§ EXERCISE DATA

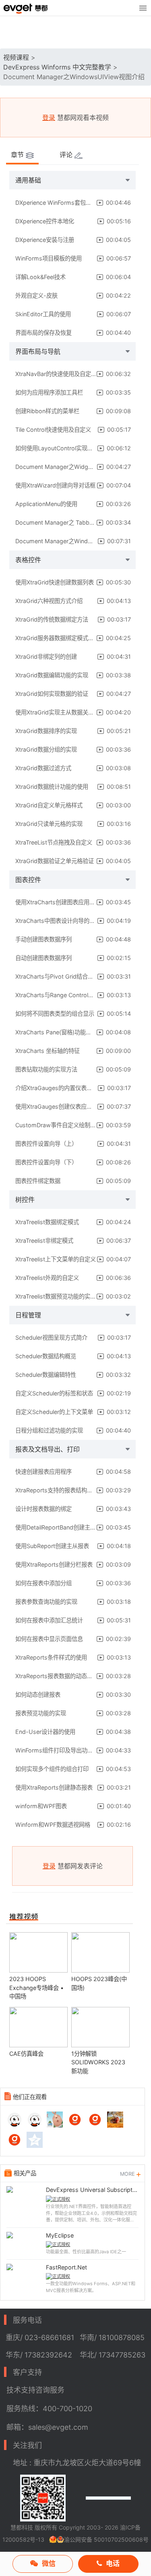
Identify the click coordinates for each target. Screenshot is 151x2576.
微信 (49, 2563)
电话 (113, 2563)
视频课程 (16, 57)
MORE (128, 2174)
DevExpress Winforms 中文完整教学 (57, 67)
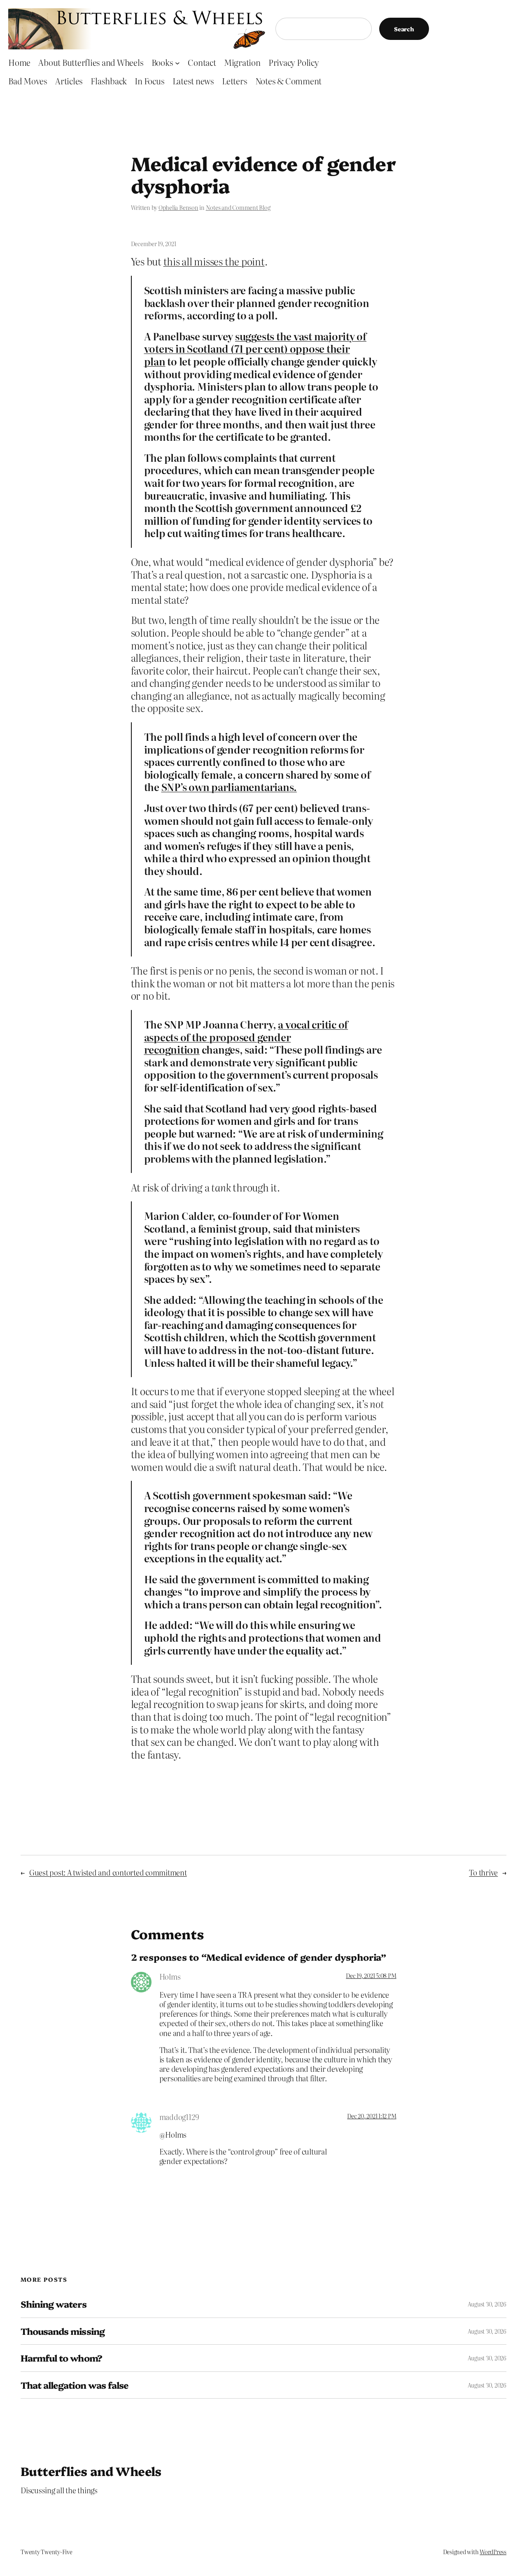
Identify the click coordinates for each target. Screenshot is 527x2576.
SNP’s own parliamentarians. (229, 787)
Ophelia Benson (178, 207)
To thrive (483, 1872)
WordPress (493, 2552)
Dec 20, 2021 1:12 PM (371, 2116)
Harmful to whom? (61, 2358)
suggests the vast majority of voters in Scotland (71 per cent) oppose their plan (255, 348)
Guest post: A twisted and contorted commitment (108, 1872)
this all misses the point (214, 261)
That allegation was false (74, 2385)
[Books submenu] (177, 62)
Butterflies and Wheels (91, 2470)
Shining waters (53, 2304)
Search (404, 29)
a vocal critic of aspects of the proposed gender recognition (246, 1036)
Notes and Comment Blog (238, 207)
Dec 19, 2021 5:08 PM (371, 1975)
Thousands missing (63, 2331)
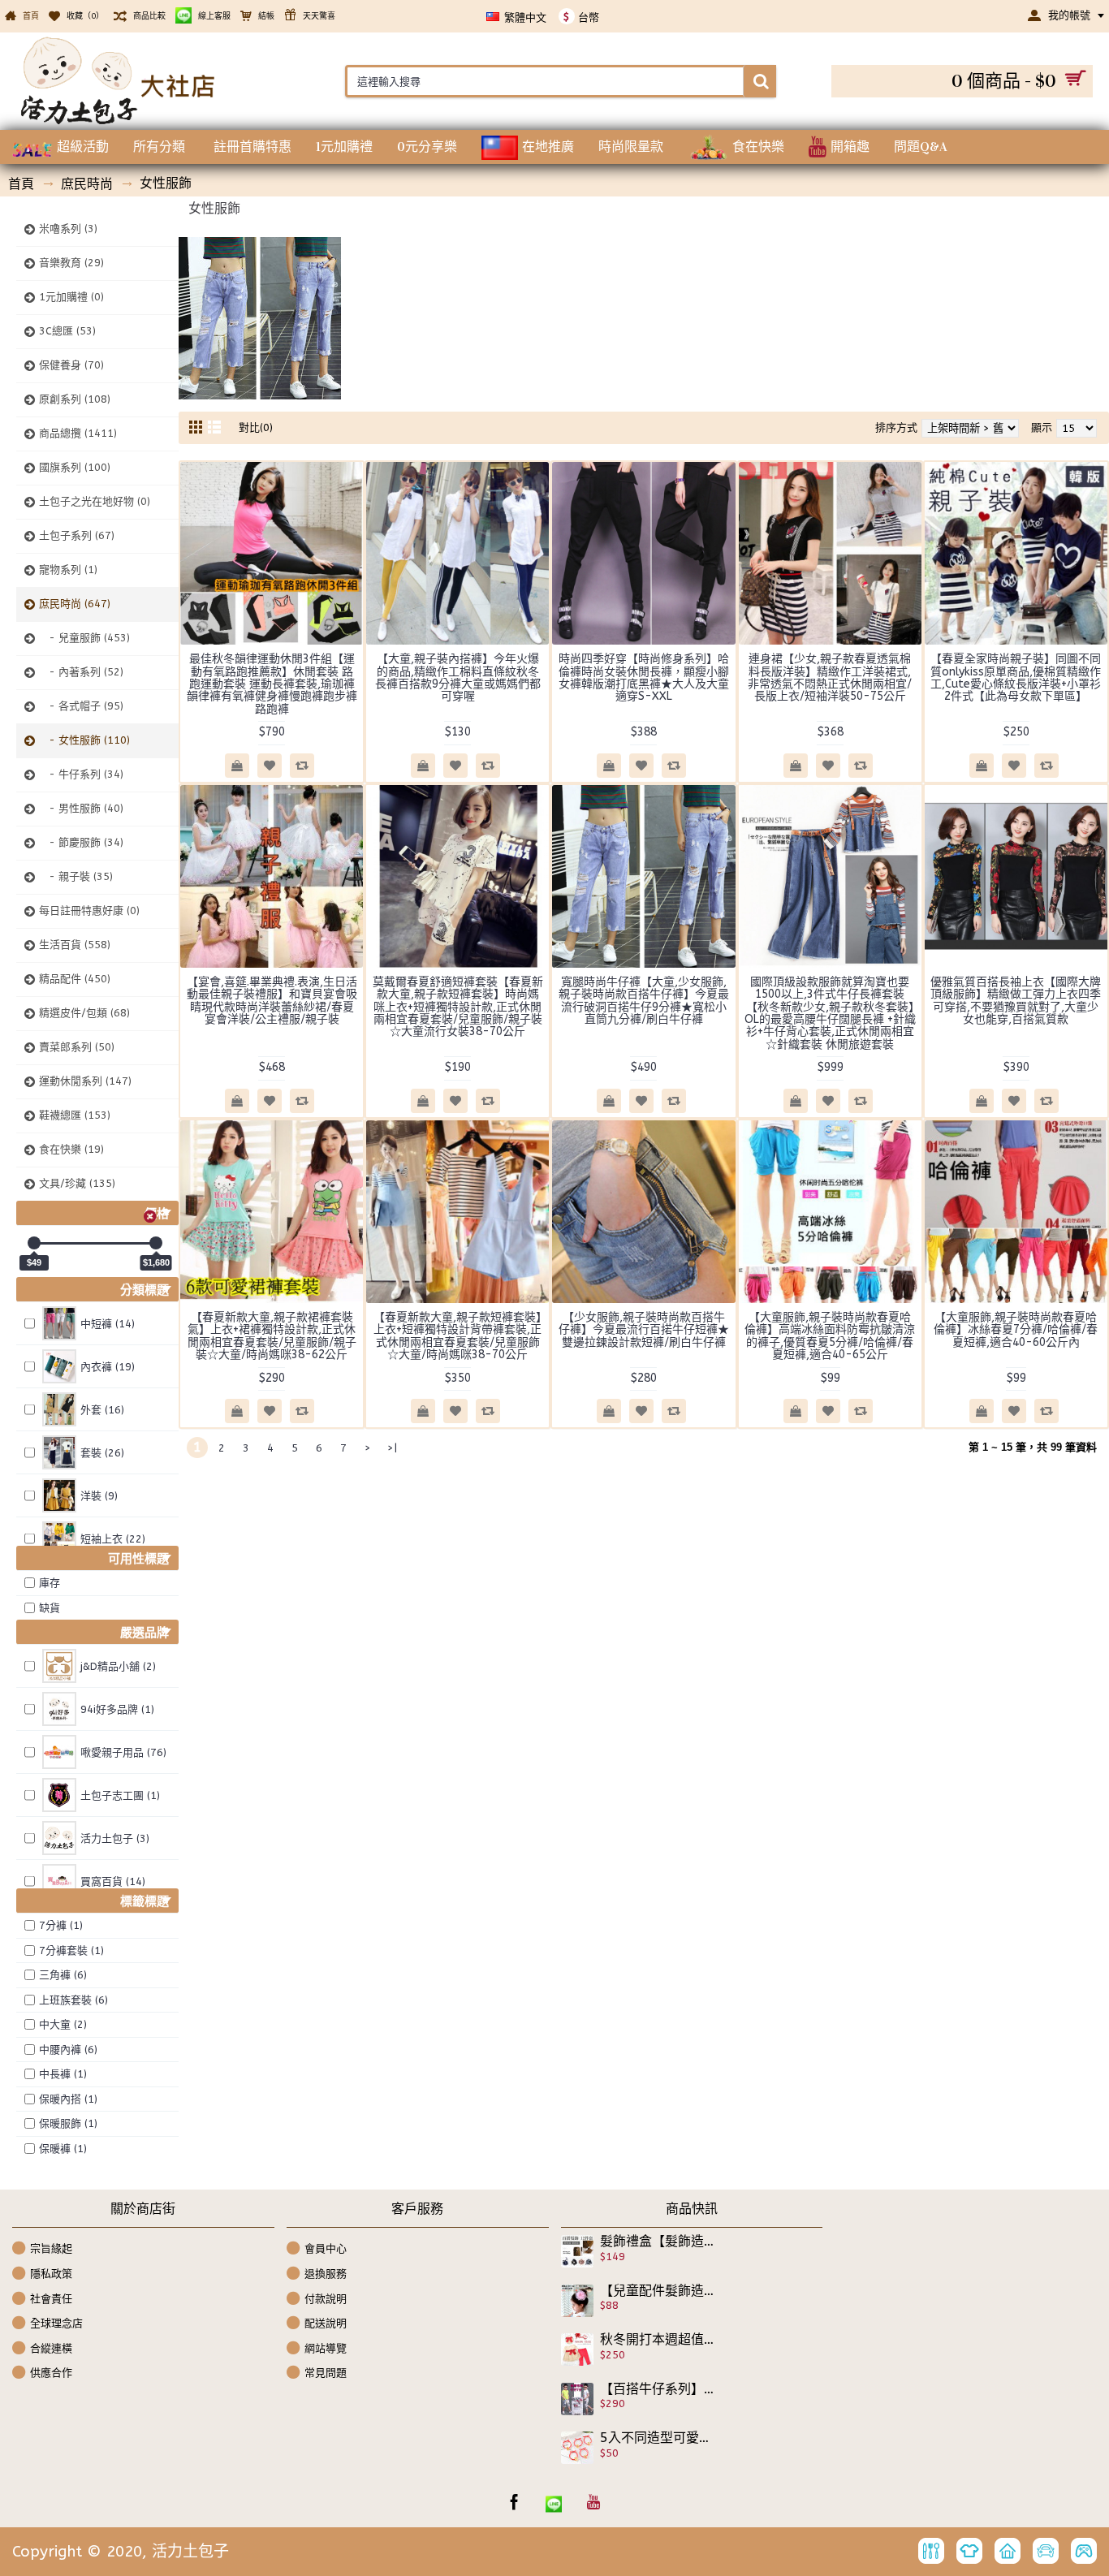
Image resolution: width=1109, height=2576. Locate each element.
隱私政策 (51, 2273)
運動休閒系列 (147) (85, 1081)
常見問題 (325, 2373)
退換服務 (325, 2273)
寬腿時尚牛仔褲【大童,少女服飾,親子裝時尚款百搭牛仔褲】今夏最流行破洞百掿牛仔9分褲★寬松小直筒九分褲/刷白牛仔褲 (644, 1000)
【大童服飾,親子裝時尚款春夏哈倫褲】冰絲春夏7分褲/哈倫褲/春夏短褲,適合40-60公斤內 (1016, 1329)
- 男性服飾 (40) (81, 808)
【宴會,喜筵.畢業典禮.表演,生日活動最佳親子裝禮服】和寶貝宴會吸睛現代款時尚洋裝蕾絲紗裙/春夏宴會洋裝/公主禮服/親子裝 (272, 1000)
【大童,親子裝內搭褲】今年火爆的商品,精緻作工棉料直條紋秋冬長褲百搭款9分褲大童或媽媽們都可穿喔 (458, 677)
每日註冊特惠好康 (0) (89, 910)
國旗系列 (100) (74, 467)
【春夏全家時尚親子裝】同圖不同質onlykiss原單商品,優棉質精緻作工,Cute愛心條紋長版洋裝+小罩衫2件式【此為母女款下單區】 (1015, 677)
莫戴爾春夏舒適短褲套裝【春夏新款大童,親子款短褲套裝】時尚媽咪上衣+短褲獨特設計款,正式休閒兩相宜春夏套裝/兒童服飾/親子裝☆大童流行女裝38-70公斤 (458, 1007)
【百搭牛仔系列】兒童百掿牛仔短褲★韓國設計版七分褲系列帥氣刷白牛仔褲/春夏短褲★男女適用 (657, 2389)
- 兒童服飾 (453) (84, 638)
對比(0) (256, 427)
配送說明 (325, 2323)
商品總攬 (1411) (78, 433)
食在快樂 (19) (71, 1149)
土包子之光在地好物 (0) (94, 501)
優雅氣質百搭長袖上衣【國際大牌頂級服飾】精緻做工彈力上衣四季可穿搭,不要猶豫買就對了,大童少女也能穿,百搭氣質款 (1015, 1000)
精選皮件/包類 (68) (84, 1013)
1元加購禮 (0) (71, 297)
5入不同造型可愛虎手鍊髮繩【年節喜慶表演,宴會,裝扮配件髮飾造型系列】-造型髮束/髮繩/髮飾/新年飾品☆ (657, 2438)
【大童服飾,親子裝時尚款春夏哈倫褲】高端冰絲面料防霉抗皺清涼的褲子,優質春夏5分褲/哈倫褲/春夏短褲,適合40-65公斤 (829, 1335)
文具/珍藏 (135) (77, 1183)
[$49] (34, 1242)
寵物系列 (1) (68, 569)
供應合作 (51, 2373)
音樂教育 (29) (71, 263)
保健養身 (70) (71, 365)
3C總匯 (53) (67, 331)
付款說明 (325, 2298)
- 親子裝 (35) (76, 876)
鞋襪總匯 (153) (74, 1115)
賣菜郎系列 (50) (76, 1047)
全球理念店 (56, 2323)
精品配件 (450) (74, 979)
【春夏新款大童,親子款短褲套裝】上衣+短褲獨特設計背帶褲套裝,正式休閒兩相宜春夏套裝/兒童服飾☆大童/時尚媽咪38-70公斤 (457, 1335)
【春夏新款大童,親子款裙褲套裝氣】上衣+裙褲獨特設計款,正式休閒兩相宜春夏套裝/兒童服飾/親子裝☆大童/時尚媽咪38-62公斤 (272, 1335)
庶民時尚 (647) (74, 604)
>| (392, 1448)
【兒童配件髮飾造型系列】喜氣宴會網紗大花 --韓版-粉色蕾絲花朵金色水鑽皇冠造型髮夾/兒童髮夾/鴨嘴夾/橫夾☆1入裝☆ (657, 2291)
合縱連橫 (51, 2348)
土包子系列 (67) (76, 535)
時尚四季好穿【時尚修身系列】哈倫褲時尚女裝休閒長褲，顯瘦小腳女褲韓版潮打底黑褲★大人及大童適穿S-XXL (644, 677)
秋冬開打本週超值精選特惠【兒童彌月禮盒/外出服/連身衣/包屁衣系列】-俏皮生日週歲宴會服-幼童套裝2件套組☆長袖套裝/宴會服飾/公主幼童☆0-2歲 (657, 2339)
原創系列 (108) (74, 399)
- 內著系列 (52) (81, 672)
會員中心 (325, 2248)
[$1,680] (155, 1242)
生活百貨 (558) (74, 944)
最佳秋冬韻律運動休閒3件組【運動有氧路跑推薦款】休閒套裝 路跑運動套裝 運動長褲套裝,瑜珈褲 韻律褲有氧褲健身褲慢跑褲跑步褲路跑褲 (272, 684)
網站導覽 (325, 2348)
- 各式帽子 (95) (81, 706)
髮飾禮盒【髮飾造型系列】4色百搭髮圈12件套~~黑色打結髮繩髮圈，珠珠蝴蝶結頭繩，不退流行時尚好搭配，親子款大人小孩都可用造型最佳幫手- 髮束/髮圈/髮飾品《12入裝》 (657, 2241)
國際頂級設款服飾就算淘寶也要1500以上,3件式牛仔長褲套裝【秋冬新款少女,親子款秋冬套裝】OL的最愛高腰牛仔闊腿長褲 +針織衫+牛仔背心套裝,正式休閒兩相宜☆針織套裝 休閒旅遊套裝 (830, 1013)
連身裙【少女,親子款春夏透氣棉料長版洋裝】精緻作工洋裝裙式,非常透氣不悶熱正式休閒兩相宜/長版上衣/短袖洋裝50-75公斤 (830, 677)
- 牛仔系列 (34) (81, 774)
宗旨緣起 (51, 2248)
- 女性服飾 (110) (84, 740)
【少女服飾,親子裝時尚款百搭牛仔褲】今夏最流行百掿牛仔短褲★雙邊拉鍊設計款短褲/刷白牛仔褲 (644, 1329)
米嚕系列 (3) (68, 228)
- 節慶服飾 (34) (81, 842)
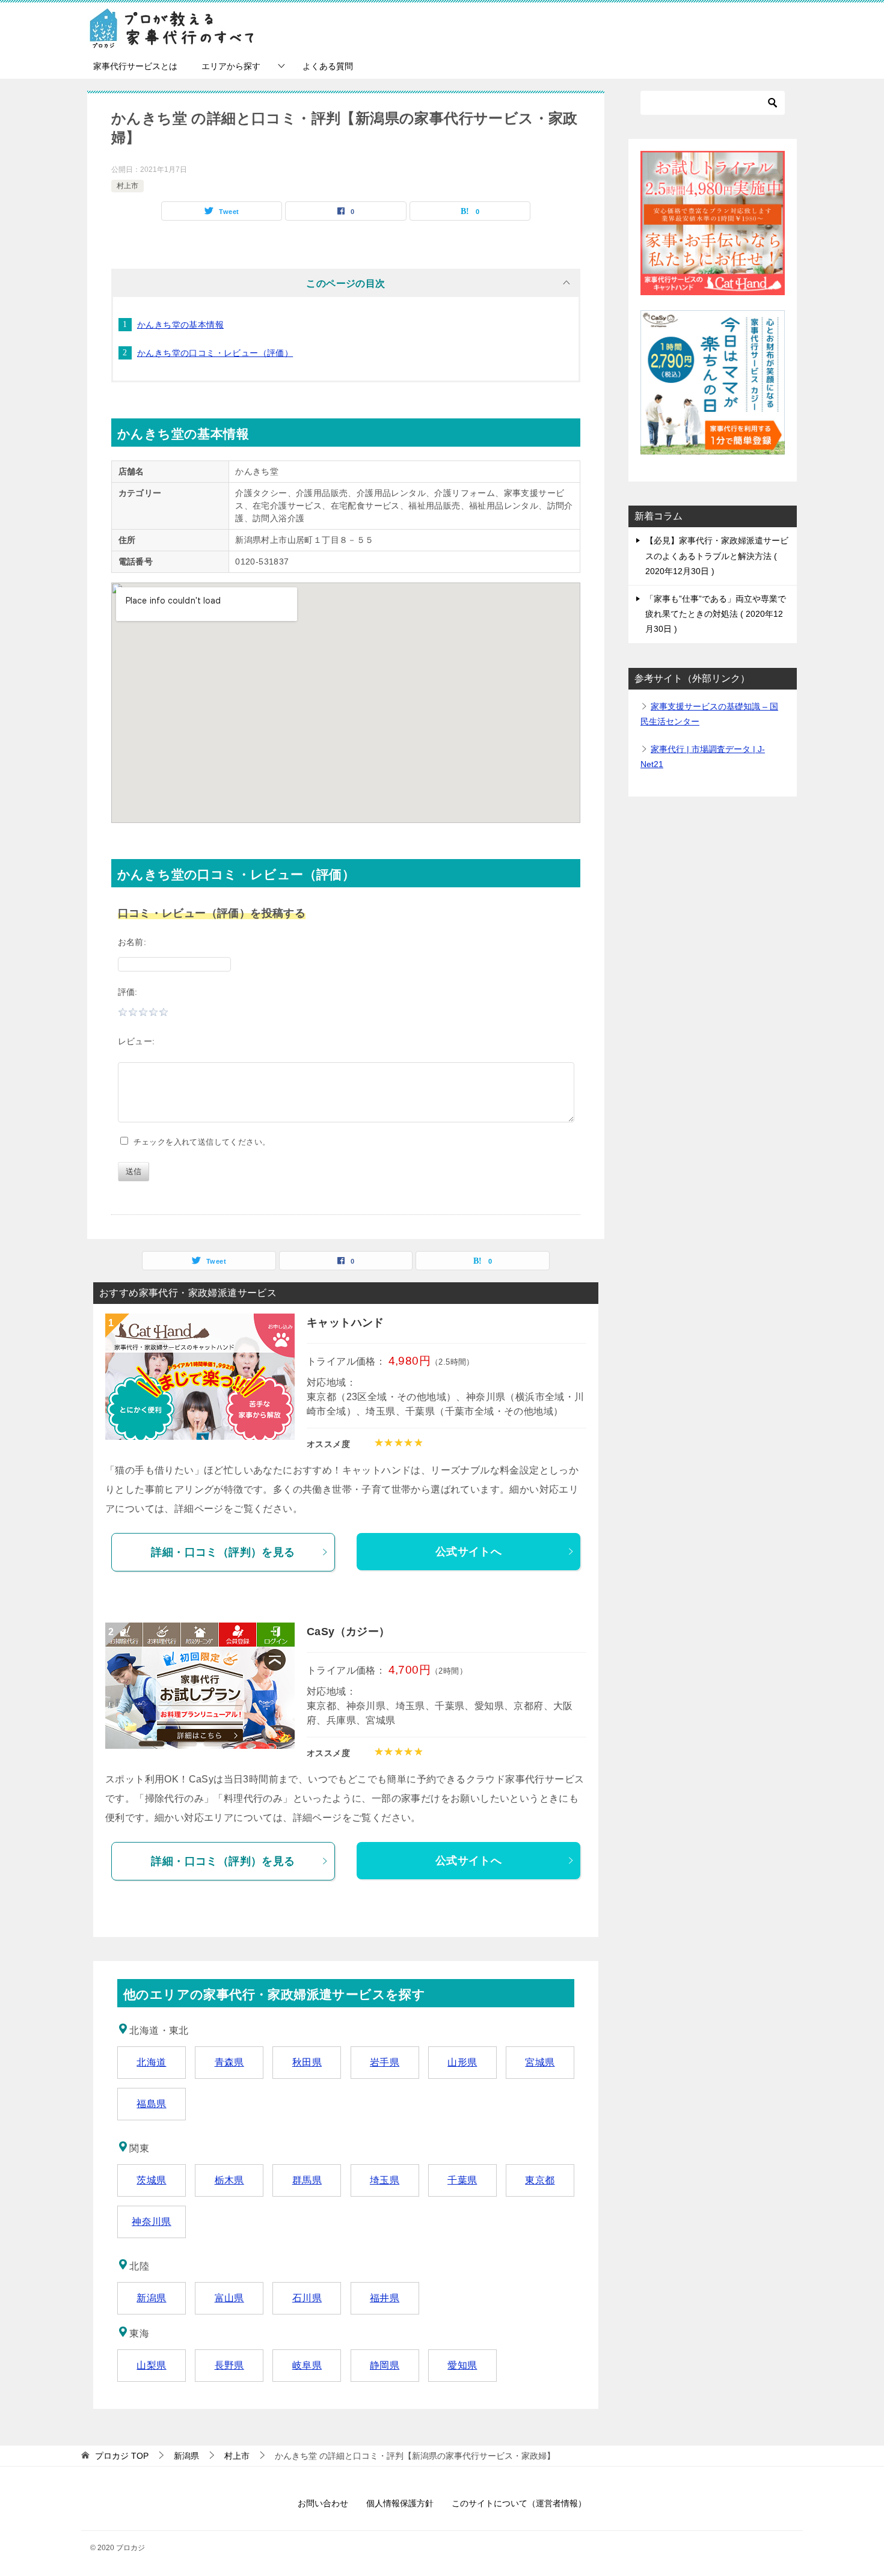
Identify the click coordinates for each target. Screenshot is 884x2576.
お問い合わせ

§ WHAT IS REQUIRED
Give only the lines from the one holding "文具/珍藏 (135) (77, 1183)" through the one holding "[$1,680] (155, 1242)", each restated exactly as it appears above.

§ RESPONSE TO THIS EXERCISE
文具/珍藏 (135) (77, 1183)
[$49] (34, 1242)
寵物系列 (1) (68, 569)
供應合作 (51, 2373)
音樂教育 (29) (71, 263)
保健養身 (70) (71, 365)
3C總匯 (53) (67, 331)
付款說明 (325, 2298)
- 親子裝 (35) (76, 876)
鞋襪總匯 (153) (74, 1115)
賣菜郎系列 (50) (76, 1047)
全球理念店 (56, 2323)
精品配件 (450) (74, 979)
【春夏新款大童,親子款短褲套裝】上衣+短褲獨特設計背帶褲套裝,正式休閒兩相宜春夏套裝/兒童服飾☆大童/時尚媽咪38-70公斤 (457, 1335)
【春夏新款大童,親子款裙褲套裝氣】上衣+裙褲獨特設計款,正式休閒兩相宜春夏套裝/兒童服飾/親子裝☆大童/時尚媽咪38-62公斤 (272, 1335)
庶民時尚 (647) (74, 604)
>| (392, 1448)
【兒童配件髮飾造型系列】喜氣宴會網紗大花 --韓版-粉色蕾絲花朵金色水鑽皇冠造型髮夾/兒童髮夾/鴨嘴夾/橫夾☆1入裝☆ (657, 2291)
合縱連橫 (51, 2348)
土包子系列 (67) (76, 535)
時尚四季好穿【時尚修身系列】哈倫褲時尚女裝休閒長褲，顯瘦小腳女褲韓版潮打底黑褲★大人及大童適穿S-XXL (644, 677)
秋冬開打本週超值精選特惠【兒童彌月禮盒/外出服/連身衣/包屁衣系列】-俏皮生日週歲宴會服-幼童套裝2件套組☆長袖套裝/宴會服飾/公主幼童☆0-2歲 (657, 2339)
原創系列 (108) (74, 399)
- 內著系列 (52) (81, 672)
會員中心 (325, 2248)
[$1,680] (155, 1242)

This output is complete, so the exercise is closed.